The rainy season is officially upon Tel Aviv. It came so suddenly. One day we were suntanning on our balcony in 82 degree weather, and literally 3 days later it was cold, dark, and pouring rain. It suddenly didn't feel like Israel anymore. With the rain and gloomy atmosphere, it feels like a totally different place.
What's funny is that every Israeli knows that the rain will come eventually, around this time of year. And yet, it seems that everyone waits until the first torrential downpour before rushing in the masses to buy umbrellas and rain boots. You can picture a madhouse, to say the least! I wasn't prepared for the rain either because I never check the weather forecast here. For the past 6 months the forecast has literally been the same every day -- "hot and sunny." "hot and sunny." But now we have entered the time of year I have come to think of as: "check the forecast" season :-)
Like the rain, Hebrew is permeating my brain. I'm trying to swallow so much Hebrew each day - between my classroom hours, homework, and social immersion - that I even dream about Hebrew grammar. I guess that would make my teacher proud. It never ceases to amaze me what learning a language so intensively like this does to the brain. I am losing English words. I dream in an elaborate conglomeration of Hebrew and English. I find myself speaking English incorrectly at times, with the same intonations that Israelis speak it. While I still feel a natural need to turn to English in most serious situations, at the same time I feel certain Hebrew phrases express my feelings the best. I understand TV in Hebrew ten times better when there are Hebrew subtitles than when there aren't. There are times I have exciting accomplishments, like going to see a movie in Hebrew and understanding half of it, or watching children's TV shows with the girl I babysit for and I understand nearly everything. But then, after feeling like I've come so far, my boyfriend will say one simple sentence to me and I don't understand him at all. That's the ultimate in frustrating. So it's hard to guage what level I'm at -- I just feel like I'm in a brain overload most of the time!
My fellow olim chadashim (new immigrants) in my ulpan class and I are getting closer after all these long mornings together, day after day. I don't know if my teacher planned this on purpose, but this week we started learning all the words for feelings. She was smart to wait until we were really comfortable with one another before doing the exercise that we did. As with all new material, we practice the vocabulary by using examples from our lives (our teacher is opposed to hypothetical examples because they don't 'stick to the brain' as well - and she's right). anyway, it was a small class that day, and we went around sharing sentences using the feelings "frustrated" or "scared" or "disappointed", etc. I don't know if it was the sound of the rain or the small class atmosphere that day, but whatever it was, people started sharing personal things and really opening up. There is one woman in particular, a 42-year-old immigrant from Russia, who came here with her 18-year-old daughter to be with an Israeli man. Things didn't go exactly as planned and they broke up. Now she is trying to make ends meet by cleaning buildings all night, and struggling to build a social life on her own. She shared with us how depressed and hopeless she feels, and I could see by our teacher's reaction that she's not only an experienced Hebrew teacher after working with olim chadashim for several decades, but also an experienced therapist. There were tears in my class that day, and it became clear to all of us that we're not just struggling to master this language together, but we're all sharing a simliar struggle outside the classroom as well.

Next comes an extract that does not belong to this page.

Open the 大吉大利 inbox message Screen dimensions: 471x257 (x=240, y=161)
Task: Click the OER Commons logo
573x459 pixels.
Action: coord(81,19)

I left class feeling my heart open. I went to a yoga class and poured all my effort and energy into the postures. I sweated as if it was the rain drenching me. During the rest period at the end, our instructor turned off the lights and placed scented eye bags over our eyelids, and we relaxed into the ground, soothed by the gentle rhythm of the rain on the ceiling. I felt a glimmer of realization that this is it - at the end of the day, it's just our heavy bones that are left on the ground, in the darkness and the silence and the rain - and our souls are so much more than that. God gave us the power to create anything that we want, to become anything we want to be. That is why the world is full of so many wonderful and so many horrible things - he wants us to see our endless potential. And by not letting us know what happens after we die, he gives us the only true motivation possible to strive for the absolute best. There is reason why we don't know what will happen. How else can we appreciate life?
I invited my Russian ulpan friend to come to a yoga class with me next week. I hope it will be a positive experience for her. We all need to be reminded of how precious life is, and how much infinite power rests between our simple bones. Israel can be a struggle, and Israel can be wonderful. We have to seize her with a determined smile.